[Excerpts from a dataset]
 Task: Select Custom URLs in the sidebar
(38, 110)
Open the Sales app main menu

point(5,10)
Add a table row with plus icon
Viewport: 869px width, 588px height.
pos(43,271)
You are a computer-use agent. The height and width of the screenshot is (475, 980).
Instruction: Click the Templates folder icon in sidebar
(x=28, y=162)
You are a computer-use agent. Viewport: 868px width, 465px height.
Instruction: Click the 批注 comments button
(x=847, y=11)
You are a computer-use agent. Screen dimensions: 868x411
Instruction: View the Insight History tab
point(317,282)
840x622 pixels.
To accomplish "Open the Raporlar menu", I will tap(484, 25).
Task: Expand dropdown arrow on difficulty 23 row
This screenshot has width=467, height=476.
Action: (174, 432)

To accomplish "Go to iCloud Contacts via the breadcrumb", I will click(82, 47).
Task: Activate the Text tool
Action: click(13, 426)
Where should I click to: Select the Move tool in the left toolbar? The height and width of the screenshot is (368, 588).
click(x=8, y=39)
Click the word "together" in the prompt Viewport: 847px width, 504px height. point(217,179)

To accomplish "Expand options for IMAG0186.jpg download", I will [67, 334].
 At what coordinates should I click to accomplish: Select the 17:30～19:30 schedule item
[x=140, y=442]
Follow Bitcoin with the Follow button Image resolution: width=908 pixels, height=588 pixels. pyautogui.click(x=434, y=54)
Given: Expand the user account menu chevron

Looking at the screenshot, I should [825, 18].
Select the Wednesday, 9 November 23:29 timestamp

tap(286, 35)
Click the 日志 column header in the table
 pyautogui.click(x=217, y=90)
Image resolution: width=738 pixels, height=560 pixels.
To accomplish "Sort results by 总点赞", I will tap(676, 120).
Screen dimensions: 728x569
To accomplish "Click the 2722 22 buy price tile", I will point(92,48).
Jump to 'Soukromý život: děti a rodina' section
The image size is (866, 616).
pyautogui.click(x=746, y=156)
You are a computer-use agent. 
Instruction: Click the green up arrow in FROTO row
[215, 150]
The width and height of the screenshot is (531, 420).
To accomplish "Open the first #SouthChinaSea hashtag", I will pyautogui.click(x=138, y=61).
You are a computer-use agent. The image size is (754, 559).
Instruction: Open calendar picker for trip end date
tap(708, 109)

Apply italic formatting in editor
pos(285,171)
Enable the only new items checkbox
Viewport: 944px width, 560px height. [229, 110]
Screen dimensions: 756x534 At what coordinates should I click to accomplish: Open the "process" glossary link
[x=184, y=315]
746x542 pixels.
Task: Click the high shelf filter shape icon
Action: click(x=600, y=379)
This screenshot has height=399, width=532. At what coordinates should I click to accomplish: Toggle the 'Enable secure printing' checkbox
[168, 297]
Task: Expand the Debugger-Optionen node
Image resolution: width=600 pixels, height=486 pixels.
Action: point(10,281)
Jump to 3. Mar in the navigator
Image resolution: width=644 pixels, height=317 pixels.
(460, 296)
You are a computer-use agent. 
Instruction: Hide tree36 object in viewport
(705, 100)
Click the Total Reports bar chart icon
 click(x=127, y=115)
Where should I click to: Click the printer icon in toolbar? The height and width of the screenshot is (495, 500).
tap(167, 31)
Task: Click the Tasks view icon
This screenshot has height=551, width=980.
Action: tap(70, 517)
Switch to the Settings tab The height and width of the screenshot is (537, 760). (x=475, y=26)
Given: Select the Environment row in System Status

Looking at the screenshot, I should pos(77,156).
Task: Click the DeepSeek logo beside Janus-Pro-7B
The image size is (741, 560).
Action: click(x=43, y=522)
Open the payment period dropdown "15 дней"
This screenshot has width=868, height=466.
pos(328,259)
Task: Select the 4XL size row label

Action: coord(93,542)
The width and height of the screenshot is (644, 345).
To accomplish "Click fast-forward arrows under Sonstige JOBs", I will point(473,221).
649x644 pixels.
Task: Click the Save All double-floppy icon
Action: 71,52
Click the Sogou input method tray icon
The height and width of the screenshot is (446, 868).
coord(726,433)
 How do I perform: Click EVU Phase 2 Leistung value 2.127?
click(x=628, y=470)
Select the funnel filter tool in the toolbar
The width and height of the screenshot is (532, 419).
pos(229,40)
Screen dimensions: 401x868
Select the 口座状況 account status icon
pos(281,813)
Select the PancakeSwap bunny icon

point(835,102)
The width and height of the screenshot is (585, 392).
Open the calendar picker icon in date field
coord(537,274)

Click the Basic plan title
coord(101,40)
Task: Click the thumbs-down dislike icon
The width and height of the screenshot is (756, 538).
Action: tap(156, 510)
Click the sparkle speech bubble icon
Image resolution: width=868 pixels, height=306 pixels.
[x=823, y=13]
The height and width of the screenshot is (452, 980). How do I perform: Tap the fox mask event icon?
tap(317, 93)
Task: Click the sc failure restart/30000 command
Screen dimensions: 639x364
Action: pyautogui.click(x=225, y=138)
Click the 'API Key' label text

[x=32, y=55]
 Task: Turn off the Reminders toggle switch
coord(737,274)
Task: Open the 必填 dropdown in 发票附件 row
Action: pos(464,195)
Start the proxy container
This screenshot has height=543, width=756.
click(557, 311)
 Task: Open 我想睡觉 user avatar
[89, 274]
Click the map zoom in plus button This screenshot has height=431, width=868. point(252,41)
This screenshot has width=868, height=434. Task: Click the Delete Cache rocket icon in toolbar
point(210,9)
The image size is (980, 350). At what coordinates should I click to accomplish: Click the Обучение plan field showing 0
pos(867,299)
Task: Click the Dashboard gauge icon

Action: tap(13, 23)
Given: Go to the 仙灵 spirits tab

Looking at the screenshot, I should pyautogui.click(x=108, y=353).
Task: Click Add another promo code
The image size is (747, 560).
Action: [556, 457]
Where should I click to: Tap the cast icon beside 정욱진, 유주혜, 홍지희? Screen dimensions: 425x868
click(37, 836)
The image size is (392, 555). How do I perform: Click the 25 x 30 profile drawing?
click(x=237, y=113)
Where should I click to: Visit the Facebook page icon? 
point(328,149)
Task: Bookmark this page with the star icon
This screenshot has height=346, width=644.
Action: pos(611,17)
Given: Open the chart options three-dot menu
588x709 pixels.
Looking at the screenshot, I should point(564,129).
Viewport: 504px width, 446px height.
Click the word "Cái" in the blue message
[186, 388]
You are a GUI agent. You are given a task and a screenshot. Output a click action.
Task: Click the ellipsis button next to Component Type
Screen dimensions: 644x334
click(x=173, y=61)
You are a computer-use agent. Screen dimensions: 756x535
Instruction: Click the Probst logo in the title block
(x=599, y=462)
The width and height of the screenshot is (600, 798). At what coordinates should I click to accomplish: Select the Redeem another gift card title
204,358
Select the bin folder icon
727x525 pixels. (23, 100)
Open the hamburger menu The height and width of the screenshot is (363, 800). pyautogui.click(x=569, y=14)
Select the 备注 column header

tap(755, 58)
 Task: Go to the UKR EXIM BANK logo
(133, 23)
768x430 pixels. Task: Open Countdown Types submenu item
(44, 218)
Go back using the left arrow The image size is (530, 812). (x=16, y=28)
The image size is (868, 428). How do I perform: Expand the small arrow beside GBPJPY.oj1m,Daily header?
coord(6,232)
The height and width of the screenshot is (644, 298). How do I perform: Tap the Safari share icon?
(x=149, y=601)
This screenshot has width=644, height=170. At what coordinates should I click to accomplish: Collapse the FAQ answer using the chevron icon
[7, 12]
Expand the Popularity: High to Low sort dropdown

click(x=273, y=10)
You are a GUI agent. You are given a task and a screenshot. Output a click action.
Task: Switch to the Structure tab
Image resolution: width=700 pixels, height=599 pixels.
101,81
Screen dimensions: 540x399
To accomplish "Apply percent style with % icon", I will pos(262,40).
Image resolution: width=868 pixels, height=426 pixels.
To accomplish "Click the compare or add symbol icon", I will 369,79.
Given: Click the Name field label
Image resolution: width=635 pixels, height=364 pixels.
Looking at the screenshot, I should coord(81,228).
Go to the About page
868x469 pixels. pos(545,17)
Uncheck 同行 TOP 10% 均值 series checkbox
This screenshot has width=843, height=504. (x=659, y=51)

**WORK ITEM:** Which lines of the records contain "options"? Show each of them.

**REPLY:**
To accomplish "Expand options for IMAG0186.jpg download", I will [67, 334].
Given: Open the chart options three-dot menu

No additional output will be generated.